Brecht her zaman diyor ki ‘Kendi duygularınızı, yazarken uzakta tutun. Yazı duyguda değil, kafadadır.’ Ben duygularımı yazarken hiç karıştırmıyorum. Brecht diyor ki ‘Her konunun, her gelişmenin açıklamasını sonuna kadar götürmeyin. Bırakın seyirci veya okuyucu kendi sorularını sorsun ve kendisi de bir kurgu yaratsın, kendi tecrübeleriyle.’ Romanlarımda bunu yapıyorum. Bazı romanlar her şeyi izah ediyor, sinir oluyorum. Pişmiş yemek gibi ağzına koymayın okuyucunun.

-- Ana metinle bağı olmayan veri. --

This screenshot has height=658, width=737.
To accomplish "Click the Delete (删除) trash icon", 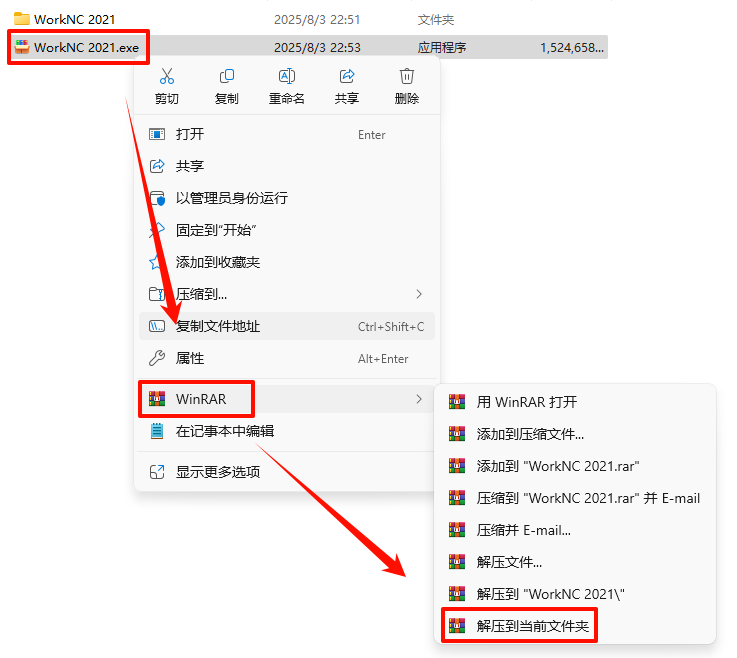I will tap(407, 76).
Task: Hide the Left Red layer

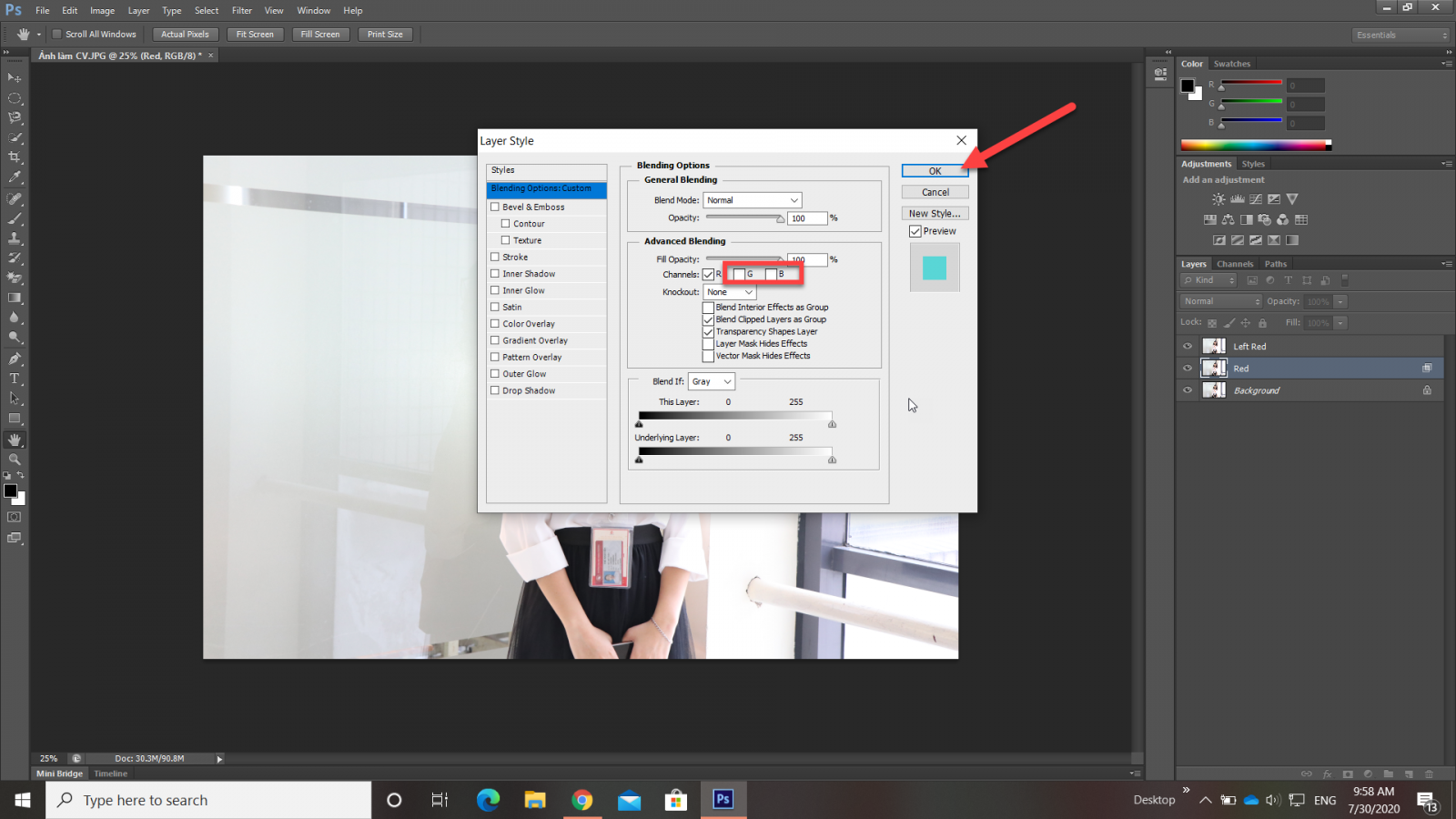Action: (x=1188, y=347)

Bir taraftan Yunanlar ve trajediyle büyüyen nesiller için Brecht’in anlatımı soğuktur. Çünkü Brecht her zaman kafasıyla yaratıyordu, duygularını bir yana bırakıyordu. Ama bu durum diktatörlük zamanında değişti. 1967-77’ye kadar o kadar çok Brecht oynandı ki durmadan onun oyunları sahneye konuyordu ve bu değişti, değişme sırasında Angelopoulos onu keşfetti.”

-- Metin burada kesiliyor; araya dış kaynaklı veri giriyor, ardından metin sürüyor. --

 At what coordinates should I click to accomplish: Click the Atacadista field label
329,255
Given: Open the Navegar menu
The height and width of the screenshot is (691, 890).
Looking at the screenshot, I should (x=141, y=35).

BRECHT’TEN GELECEK KUŞAKLARA
SONSÖZ / EPILOGUE
“Biz ki
İyiliğin temellerini atmak istedik
Dönmedi devran ne yazık
İyi adamlar bile olamadık
Siz ki
Sonunda bir gün insanın
İnsan olduğu günlere ereceksiniz
Herkesin birbirine omuz verdiği
Dürüst günler göreceksiniz
İşte o günlerde bizi
Çok da hırpalamayın yargılarınızla.”
Bertolt Brecht (1938), Gelecek Kuşaklara (Türkçe söyleyen: Ergin Günçe)

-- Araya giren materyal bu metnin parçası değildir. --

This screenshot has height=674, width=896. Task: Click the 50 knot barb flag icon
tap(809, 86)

GISELA MAY: BRECHT SEYİRCİYİ DÜŞÜNMEYE YÖNELTİYOR
1924 yılında Almanya’nın Wetzlar şehrinde Yazar Ferdinand May ve Oyuncu Kaete May’ın kızı olarak doğan Gisela May yaşamını yitirdi. May, Brecht şarkılarıyla ünlenmişti. Gazetemizde çıkan Semra Çelik’in hazırladığı bir röportaj derlemesinde “Bir Tiyatroyu insanların değişimini sağlayacak bir araç olarak mı görüyorsunuz?” sorusuna Gisela May’in cevabı şu olmuştu:
“Bu, Brecht’in arzusuydu. İlk etapta tarih bilinci oluşturmak istedik. Halkı düşünmeye sevk etmeyi amaçladık. Beraber düşünmeye… Sadece duygulanmaya değil. Düşünce ve duygu atbaşı giderler. Brecht’in yalnızca düşünüp teori ürettiği, çok soğuk olduğu ön yargısı vardır. Halbuki duygu ve düşünce hep atbaşı gitmiştir. O seyirciyi düşünmeye, soru sormaya yöneltmek istemiştir. Hiçbir zaman cevap vermemiştir. Cevapları seyirciye bırakmıştır. Örneğin Cesaret Ana, oyununun sonunda askerlere ‘Neden beni de alın’ demiştir? Bunun cevabı maalesef çok değişik olmuştur. Kadın savaşa ihtiyacı olduğu için, oğullarını alanın savaş olduğunu düşünmediği için böyle davranmıştır.”